Students join the fight against polio in Lahore



Lahore, March 31, 2013- Hands are waving excitedly as students gather at Al Meraj School in one of the poorest areas of Pakistan’s second largest city, Lahore.

“What is polio?” asks the teacher. “And who should be given the polio vaccine?”
“It’s a virus,” says one young student. “All children under five!” shouts another, before any of the other nearly 200 students can answer before her.

These children, aged as young as three and as old as 12 were part of an awareness session and quiz on polio and hygiene organized by the Communication Network (COMNet) for polio eradication, with the support of UNICEF.

The targeted school is located in Abu Bakar Siddique Colony, Bund Road, in the jurisdiction of Union Council 84, which is one of the 29 UCs that have been declared high risk for polio. High risk districts are identified due to the presence of wild polio virus, poor sanitation, low routine immunization and other factors.
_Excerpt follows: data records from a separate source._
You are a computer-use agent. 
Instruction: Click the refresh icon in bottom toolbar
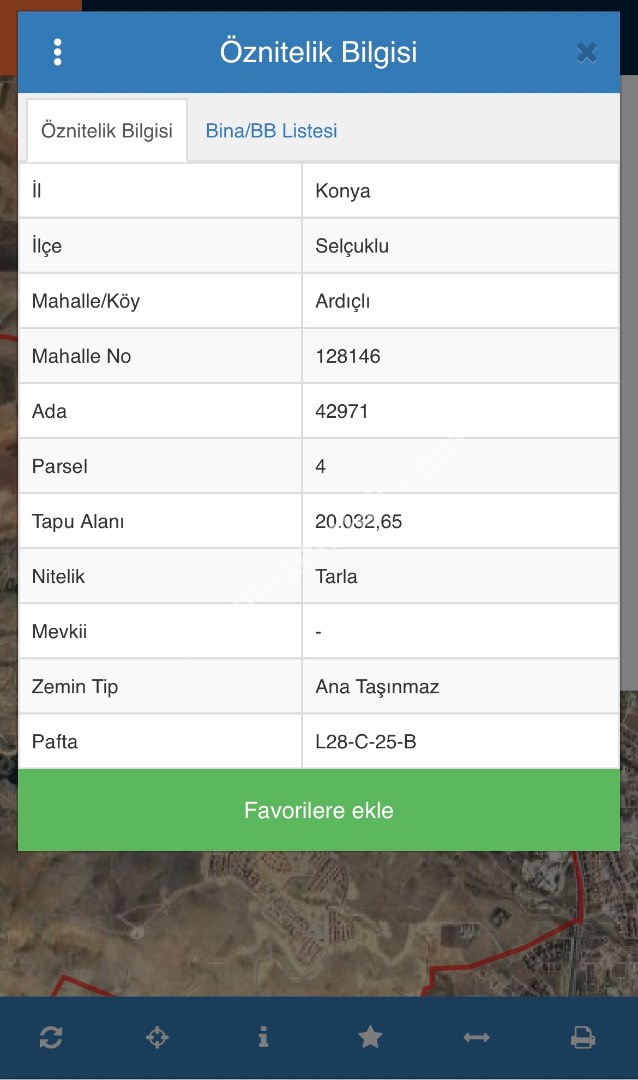tap(51, 1038)
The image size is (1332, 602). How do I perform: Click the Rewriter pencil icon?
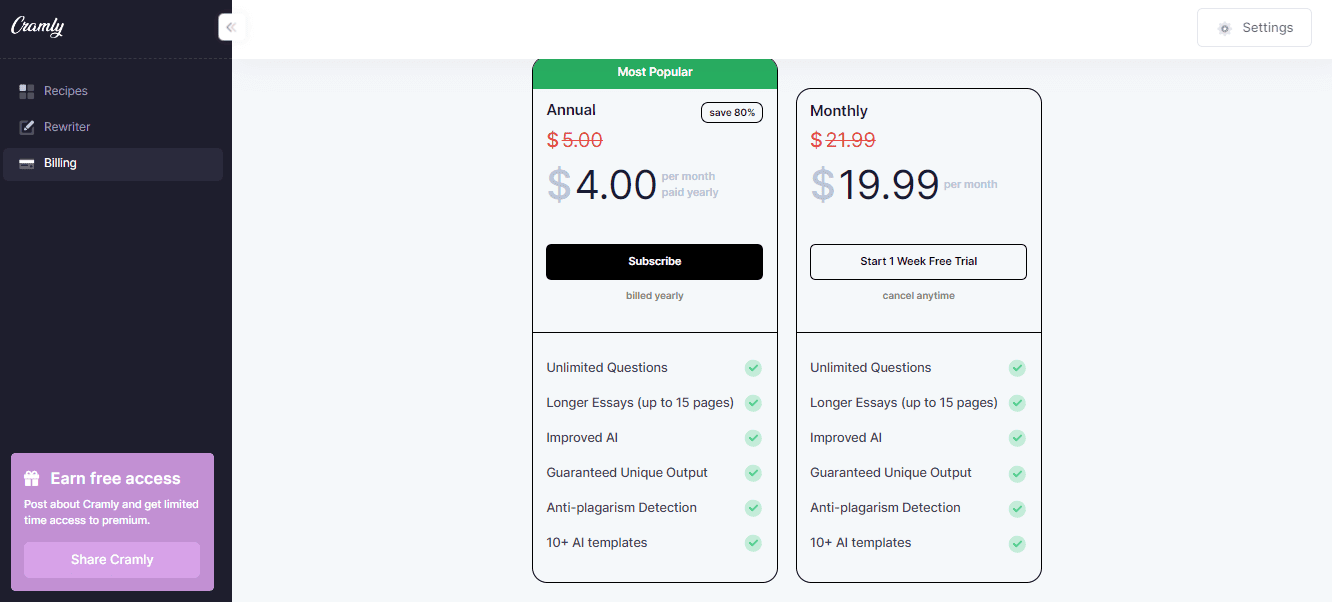tap(25, 126)
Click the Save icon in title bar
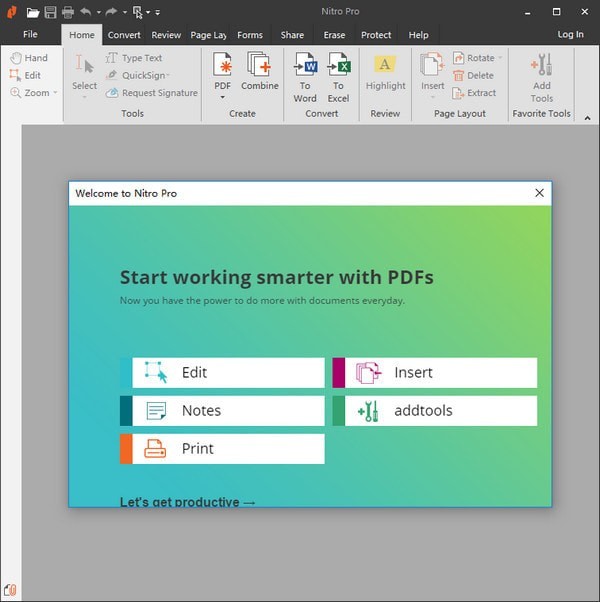600x602 pixels. pos(50,12)
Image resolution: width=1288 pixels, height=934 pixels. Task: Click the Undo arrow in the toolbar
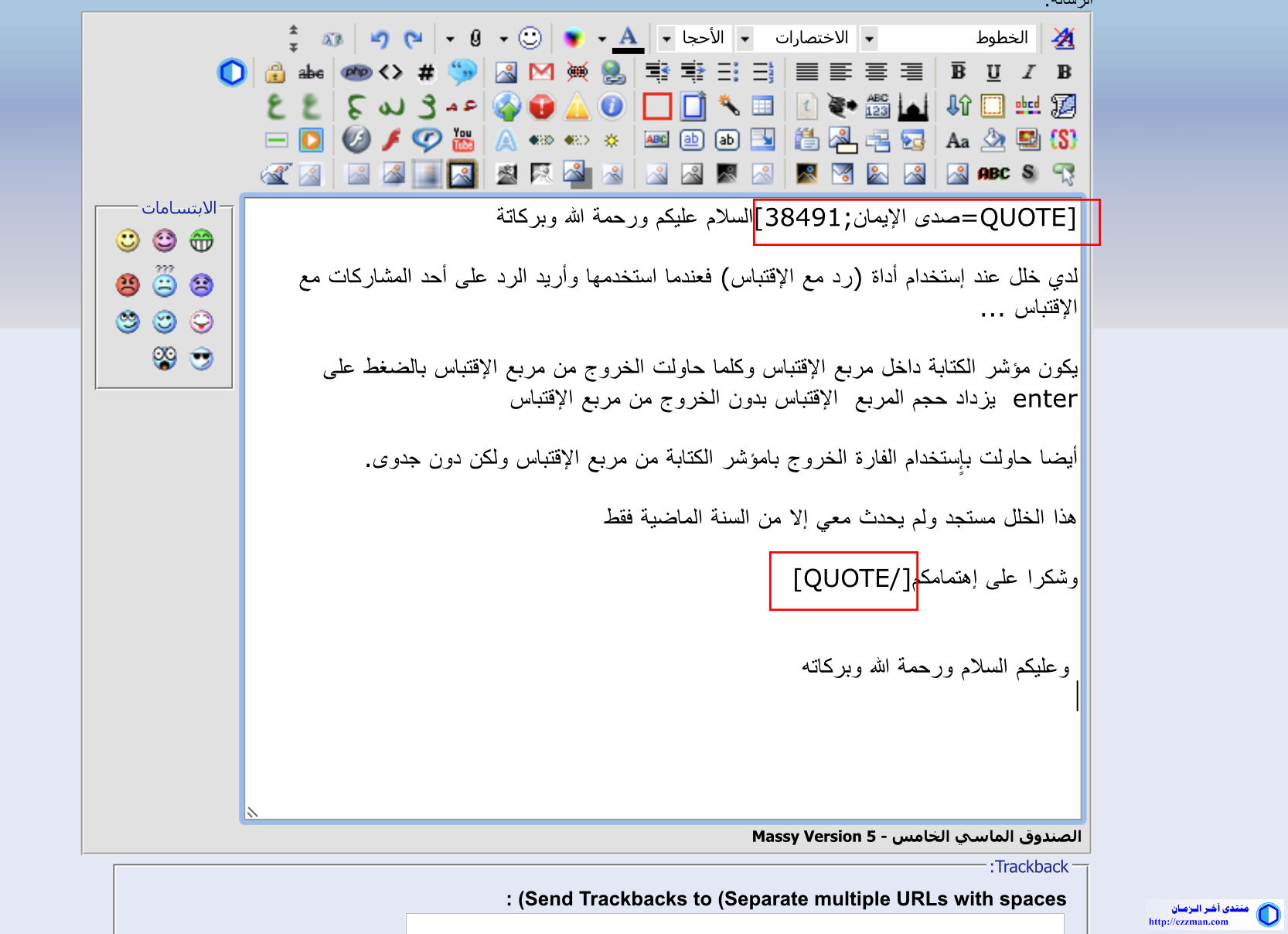pyautogui.click(x=379, y=38)
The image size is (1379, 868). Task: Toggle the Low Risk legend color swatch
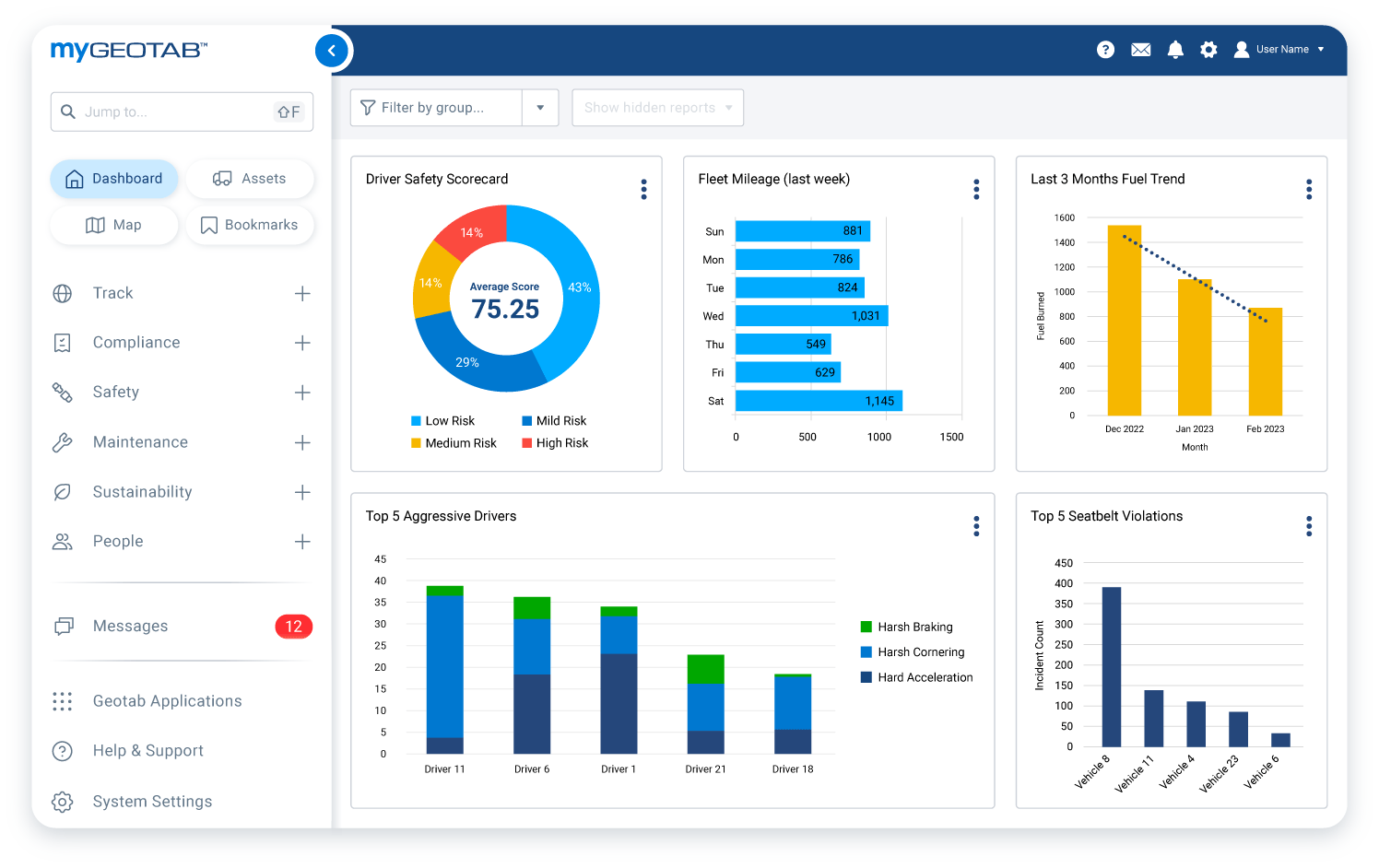coord(415,420)
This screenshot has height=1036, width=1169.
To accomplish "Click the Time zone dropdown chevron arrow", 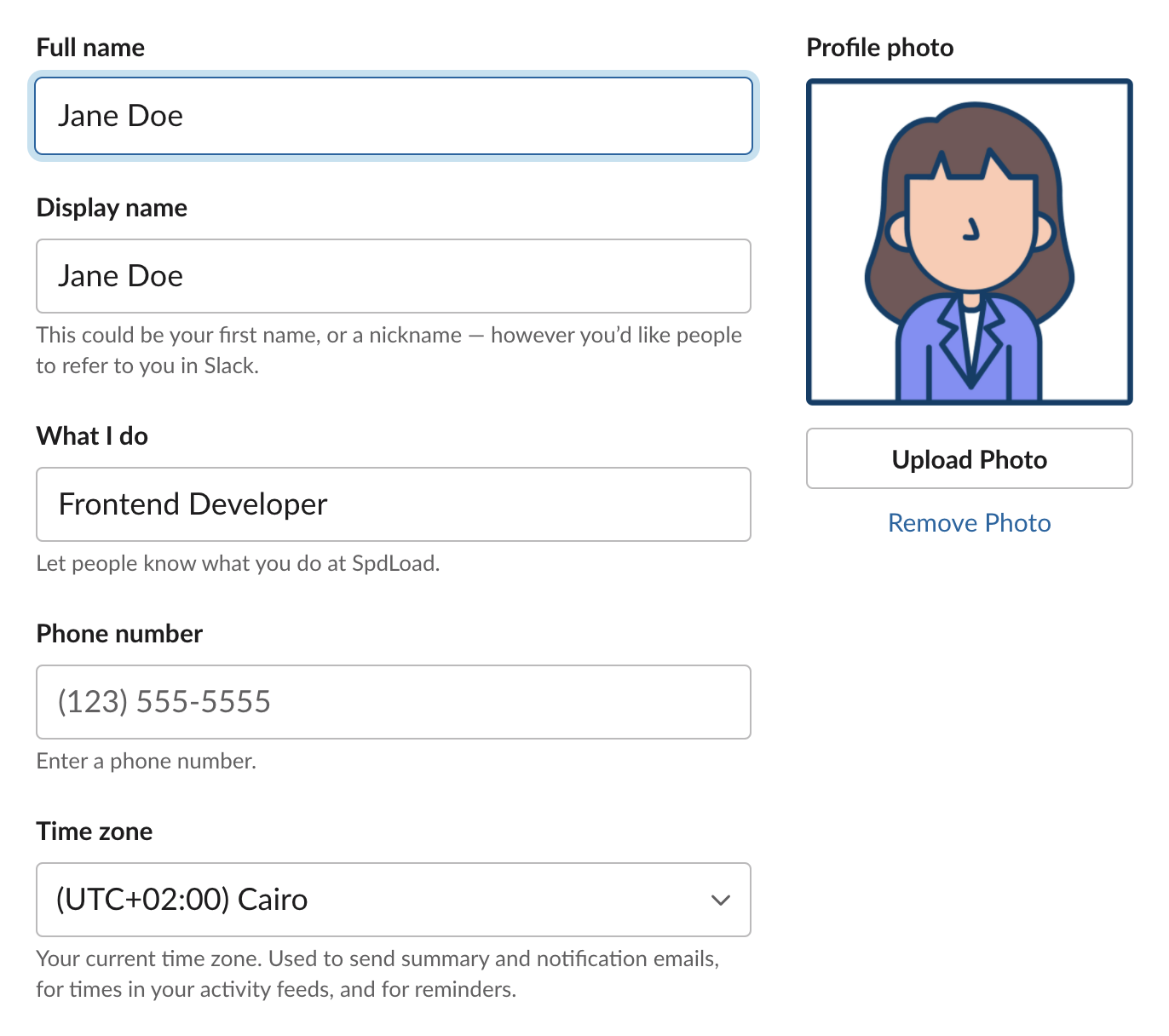I will pyautogui.click(x=720, y=900).
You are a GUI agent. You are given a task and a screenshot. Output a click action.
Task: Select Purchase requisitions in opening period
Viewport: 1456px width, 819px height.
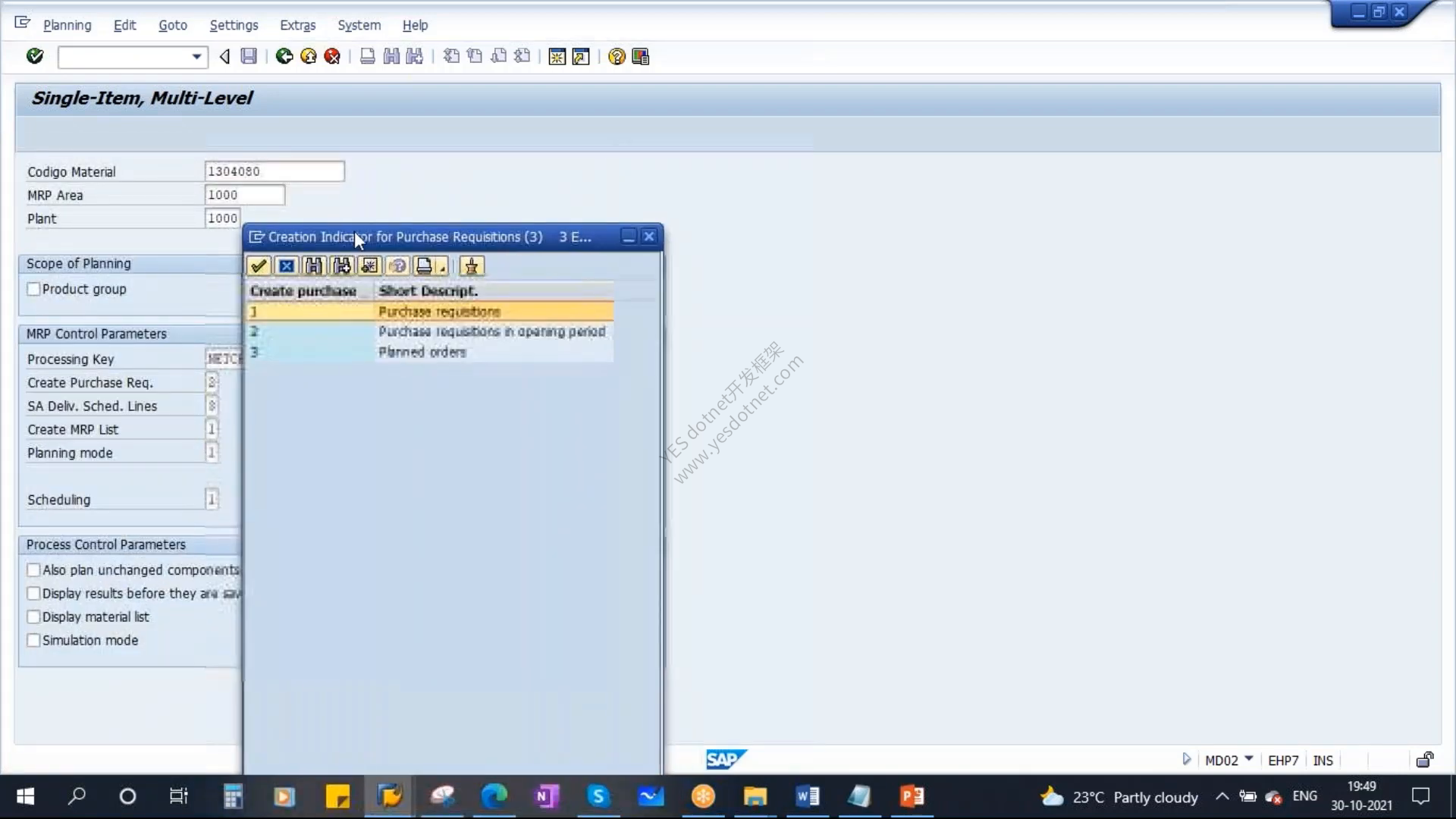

This school provides free education to nearly 300 children from the neighbourhood, a neighbourhood which lacks even basic health and sanitation services, has limited or no access to safe drinking and not even a single public health facility for a population of more than 30,000. A substantial number of the students belong to the Pashtu-speaking community, which is a priority population for polio eradication since 46 of the 58 children paralysed by polio in 2012 were Pashtuns.

Pakistan is one of only three polio endemic countries in the world. In 2011, the country reported 198 cases, the largest number in the world. But thanks to significant work and commitment by the Government and partners, the situation improved significantly in 2012 with only 58 cases.

Children living in Abu Bakar Siddique Colony are at risk of contracting the polio virus. These awareness sessions are held in schools to educate the children on the debilitating impacts of polio, to increase acceptance for polio vaccination and encourage students to maintain good hygiene to help protect them, explained Omer Feroze District Health and Communication Support Officer of COMNet.
Omer is one of over a thousand COMNet staff across Pakistan’s high risk districts for polio who help to ensure parents understand polio and the importance of vaccine. UNICEF Pakistan supports communication and awareness activities through COMNet across Pakistan to increase acceptance for polio vaccine, raise public demand and address refusals.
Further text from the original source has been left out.